### WHAT IS EXPECTED
Where in the records does the word "computer" occur? Copy each line in which it does.

### SOURCE DATA
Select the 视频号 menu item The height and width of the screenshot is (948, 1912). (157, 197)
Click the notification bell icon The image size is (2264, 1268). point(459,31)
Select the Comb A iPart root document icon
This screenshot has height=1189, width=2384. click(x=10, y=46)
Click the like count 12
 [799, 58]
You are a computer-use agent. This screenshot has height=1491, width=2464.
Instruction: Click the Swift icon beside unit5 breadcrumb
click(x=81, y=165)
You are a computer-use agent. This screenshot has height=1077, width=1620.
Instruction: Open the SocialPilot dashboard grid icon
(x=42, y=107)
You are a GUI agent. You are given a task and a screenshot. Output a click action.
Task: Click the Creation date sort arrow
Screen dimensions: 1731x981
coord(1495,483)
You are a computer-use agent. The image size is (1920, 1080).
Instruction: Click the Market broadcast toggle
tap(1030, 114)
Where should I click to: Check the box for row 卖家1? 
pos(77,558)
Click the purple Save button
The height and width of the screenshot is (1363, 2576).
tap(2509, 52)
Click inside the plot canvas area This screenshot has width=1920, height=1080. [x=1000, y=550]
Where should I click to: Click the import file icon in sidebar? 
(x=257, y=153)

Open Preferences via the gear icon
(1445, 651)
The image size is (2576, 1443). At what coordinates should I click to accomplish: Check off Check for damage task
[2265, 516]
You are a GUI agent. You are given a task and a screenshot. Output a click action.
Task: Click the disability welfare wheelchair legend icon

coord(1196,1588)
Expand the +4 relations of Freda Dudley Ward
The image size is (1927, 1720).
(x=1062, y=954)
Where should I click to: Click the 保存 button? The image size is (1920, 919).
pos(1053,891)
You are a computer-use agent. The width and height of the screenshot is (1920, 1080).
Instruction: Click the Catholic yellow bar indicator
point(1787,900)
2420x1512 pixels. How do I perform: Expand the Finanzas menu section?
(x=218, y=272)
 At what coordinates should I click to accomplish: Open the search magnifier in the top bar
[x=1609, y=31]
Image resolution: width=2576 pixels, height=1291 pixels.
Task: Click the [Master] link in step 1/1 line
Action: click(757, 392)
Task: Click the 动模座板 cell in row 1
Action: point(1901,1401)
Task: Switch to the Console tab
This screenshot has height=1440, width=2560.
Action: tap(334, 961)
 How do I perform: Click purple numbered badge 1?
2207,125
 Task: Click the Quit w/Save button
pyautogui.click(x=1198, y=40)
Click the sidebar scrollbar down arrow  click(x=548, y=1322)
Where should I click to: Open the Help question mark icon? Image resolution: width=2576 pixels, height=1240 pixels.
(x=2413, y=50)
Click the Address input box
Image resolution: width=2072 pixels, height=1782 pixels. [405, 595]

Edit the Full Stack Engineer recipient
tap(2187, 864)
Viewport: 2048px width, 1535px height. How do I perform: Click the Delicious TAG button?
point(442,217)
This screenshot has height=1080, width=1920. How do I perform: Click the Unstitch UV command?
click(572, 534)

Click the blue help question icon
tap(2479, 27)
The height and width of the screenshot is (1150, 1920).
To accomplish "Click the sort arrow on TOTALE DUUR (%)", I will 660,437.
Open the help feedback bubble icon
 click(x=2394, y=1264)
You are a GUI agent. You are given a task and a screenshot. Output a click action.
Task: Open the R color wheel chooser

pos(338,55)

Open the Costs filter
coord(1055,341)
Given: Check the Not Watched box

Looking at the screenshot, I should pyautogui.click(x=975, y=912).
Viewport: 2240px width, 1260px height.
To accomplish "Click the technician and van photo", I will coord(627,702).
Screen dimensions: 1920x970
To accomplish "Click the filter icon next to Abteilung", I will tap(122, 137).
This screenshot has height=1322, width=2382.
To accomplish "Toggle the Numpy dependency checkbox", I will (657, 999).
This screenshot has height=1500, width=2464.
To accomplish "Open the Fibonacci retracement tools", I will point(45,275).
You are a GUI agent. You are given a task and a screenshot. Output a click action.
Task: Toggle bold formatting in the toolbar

### RESULT OF THIS TASK
You are a computer-use agent. This screenshot has height=1491, width=2464.
You are a computer-use agent. This screenshot has height=1077, width=1620.
You are a computer-use agent. The image size is (1920, 1080).
You are a computer-use agent. The width and height of the screenshot is (1920, 1080).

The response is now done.